Губы ее дернулись, и она, пока бот сближался со шлюпочным шлюзом, обвела взглядом пространство вокруг «Альвареса». Хотя парковочные орбиты были относительно плотными, большинство кораблей Восемнадцатой эскадры находилось на таком расстоянии один от другого, что с борта катера виделись лишь крошечными бликами отраженного света. Но один корабль – «Принц Адриан» – висел всего в тридцати километрах слева по борту от «Альвареса». Это было естественно, поскольку его капитан являлся вторым по старшинству в эскадре.
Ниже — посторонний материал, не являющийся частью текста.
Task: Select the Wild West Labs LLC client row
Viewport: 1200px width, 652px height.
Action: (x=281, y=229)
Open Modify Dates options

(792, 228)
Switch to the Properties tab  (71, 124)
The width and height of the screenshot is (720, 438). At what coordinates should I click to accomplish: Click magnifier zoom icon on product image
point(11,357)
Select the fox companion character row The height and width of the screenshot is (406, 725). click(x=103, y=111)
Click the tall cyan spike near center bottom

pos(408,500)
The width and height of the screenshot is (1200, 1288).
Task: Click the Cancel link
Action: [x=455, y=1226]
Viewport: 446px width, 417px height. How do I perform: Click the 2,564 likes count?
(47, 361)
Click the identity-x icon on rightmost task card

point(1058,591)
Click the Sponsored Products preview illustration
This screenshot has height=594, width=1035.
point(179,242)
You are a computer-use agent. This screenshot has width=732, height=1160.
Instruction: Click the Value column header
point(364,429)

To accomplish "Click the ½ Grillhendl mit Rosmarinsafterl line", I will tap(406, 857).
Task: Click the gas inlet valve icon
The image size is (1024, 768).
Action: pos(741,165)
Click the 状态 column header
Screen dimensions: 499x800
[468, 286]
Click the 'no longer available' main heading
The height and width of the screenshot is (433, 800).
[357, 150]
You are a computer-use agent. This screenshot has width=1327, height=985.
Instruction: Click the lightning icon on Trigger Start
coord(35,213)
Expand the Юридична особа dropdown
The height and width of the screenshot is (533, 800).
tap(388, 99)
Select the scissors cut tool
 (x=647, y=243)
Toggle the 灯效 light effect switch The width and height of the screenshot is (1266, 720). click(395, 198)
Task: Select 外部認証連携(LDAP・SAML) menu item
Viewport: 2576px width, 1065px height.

Стоило Хонор вспомнить об этом офицере, и на ее лице появилась теплая улыбка.

«Принц Адриан» был меньше, старее и слабее вооружен, чем ее флагман, но он находился под командой Алистера МакКеона вот уже шесть лет и, значит, более эффективно действующую команду надо было еще поискать. И Хонор знала , что нет второго такого командира и друга ни в одном флоте.

«Принц Адриан» исчез из зоны обзора: бот заглушил двигатели и задействовал швартовые реактивные двигатели, а Хонор вытащила из-под эполета форменный берет. Когда она расправляла его, улыбка исчезла, поскольку берет был черным. Впервые за двадцать один стандартный год она принимала командование, не имея белого берета – знака отличия капитана звездного корабля, и мысль о том, что ей никогда уже его не носить, вызвала острый приступ тоски. Конечно, умом она понимала, что командование целой эскадрой означает новую степень доверия и ответственности, однако знала, что всегда будет грустить о собственном звездном корабле, водить который ей уже не придется.

Такова цена карьеры, строго сказала она себе, вновь разглаживая уже надетый берет. В тот момент, когда мягкая вибрация и тихое звяканье возвестили о механическом контакте, Хонор встала. Посадив Нимица на плечо, она в очередной раз поправила волосы и берет, а потом, уже повернувшись лицом к люку, неосознанно пробежалась пальцами по шести золотым звездам на груди мундира.

В то время как леди Хонор Харрингтон плыла по переходному туннелю, капитан Томас Гринтри, командир корабля грейсонского космического флота «Джейсон Альварес», изо всех сил старался придать своему облику непринужденность. Гордясь своим кораблем и командой, искренне считая, что они готовы к любым испытаниям, он в то же время отчетливо сознавал, чьим флагманским судном предстоит стать «Альваресу». У Гринтри имелось твердое мнение относительно мантикорских служб новостей, каковые он находил до непристойности развязными и погрязшими в погоне за сенсациями. Его возмущало то, что они дали Хонор Харрингтон прозвище «Саламандра» – на том основании, что она всегда оказывалась в самом горниле огня. Ни один уважающий себя воспитанный грейсонец никогда не присвоил бы леди подобного прозвища, угрюмо размышлял он, однако – вот незадача – оно оказалось на удивление удачным и точным. Многие уже использовали его, и даже сам капитан порой ловил себя на том, что (разумеется, мысленно!) именует своего флагмана именно так.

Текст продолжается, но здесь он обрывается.